İlk Derece Mahkemesi’nce davanın reddine karar verildiği, karara karşı davacı vekili tarafından istinaf başvurusunda bulunulduğu anlaşılmıştır.
İstinaf incelemesi, HMK’nin 355. maddesi uyarınca, ileri sürülen istinaf sebepleri ve kamu düzeni yönüyle sınırlı olarak yapılmıştır.
Davacı yan davada, sigortalı araç sürücüsünün alkollü araç kullandığı sırada meydana gelen kazada 3.kişilerin zarar gördüğünü ve zararın sigorta şirketi tarafından karşılandığını, KTK ve ZMMS Genel Şartlarına göre sigortalıya rücu şartlarının oluştuğunu ileri sürerek yapılan ödemenin davalıdan tahsilini istemiş, davalı savunmasında kazanın münhasıran alkolün etkisi ile meydana gelmediği, diğer araç sürücüsünün ve diğer sebeplerin de etkisi ile kazanın meydana geldiğini savunarak davanın reddini istemiş, mahkemece kazanın münhasıran alkolün etkisi ile meydana gelmediği gerekçesiyle davanın reddine karar verilmiştir.

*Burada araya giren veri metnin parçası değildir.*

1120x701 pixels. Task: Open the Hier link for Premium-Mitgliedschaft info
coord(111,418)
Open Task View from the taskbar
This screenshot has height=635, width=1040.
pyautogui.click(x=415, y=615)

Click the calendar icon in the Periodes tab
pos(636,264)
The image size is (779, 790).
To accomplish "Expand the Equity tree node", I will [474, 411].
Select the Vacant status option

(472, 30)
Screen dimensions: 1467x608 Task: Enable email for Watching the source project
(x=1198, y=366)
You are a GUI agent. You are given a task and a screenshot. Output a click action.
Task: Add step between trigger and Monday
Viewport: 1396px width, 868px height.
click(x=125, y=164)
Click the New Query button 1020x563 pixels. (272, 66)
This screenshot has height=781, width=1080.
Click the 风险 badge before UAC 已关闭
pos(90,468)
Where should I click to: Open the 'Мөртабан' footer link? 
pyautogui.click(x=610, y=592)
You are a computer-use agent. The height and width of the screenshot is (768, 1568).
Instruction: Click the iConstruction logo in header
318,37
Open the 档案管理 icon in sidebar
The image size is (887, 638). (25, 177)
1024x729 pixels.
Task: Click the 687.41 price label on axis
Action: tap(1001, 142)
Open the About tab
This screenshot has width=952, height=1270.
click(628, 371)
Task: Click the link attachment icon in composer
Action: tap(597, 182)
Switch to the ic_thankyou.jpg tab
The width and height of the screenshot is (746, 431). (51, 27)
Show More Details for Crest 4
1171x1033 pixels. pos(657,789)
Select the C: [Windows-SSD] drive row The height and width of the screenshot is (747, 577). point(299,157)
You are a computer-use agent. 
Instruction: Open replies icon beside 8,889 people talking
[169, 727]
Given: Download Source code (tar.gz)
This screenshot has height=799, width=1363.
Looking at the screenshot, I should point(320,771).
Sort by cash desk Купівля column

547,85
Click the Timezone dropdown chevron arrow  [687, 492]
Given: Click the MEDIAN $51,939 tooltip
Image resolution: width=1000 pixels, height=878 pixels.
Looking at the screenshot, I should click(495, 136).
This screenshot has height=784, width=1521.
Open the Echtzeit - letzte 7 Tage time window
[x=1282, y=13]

2918 sayılı KTK’nin 48. maddesinde; alkollü içki alması nedeniyle güvenli sürme yeteneklerini kaybetmiş kişilerin karayolunda araç sürmelerinin yasak olduğu ifade edilmiştir. Karayolları Trafik Yönetmeliğinin “Uyuşturucu ve Keyif Verici Maddeler ile İçkilerin Etkisinde Araç Sürme Yasağı” başlıklı 97. maddesinde, alkollü içki almış olması nedeniyle güvenli sürme yeteneğini kaybetmiş kişilerin karayolunda araç sürmelerinin yasak olduğu açıklandıktan sonra konu ile ilgili olan “b-2” bendinde, “alkollü içki almış olarak kandaki alkol miktarına göre araç sürme yasağı kenar başlığı altında; alkollü içki almış olarak araç kullandığı tespit edilen diğer araç sürücülerinden kandaki alkol miktarı 0.50 promil üstünde olanların araç kullanamayacakları açıklanmıştır.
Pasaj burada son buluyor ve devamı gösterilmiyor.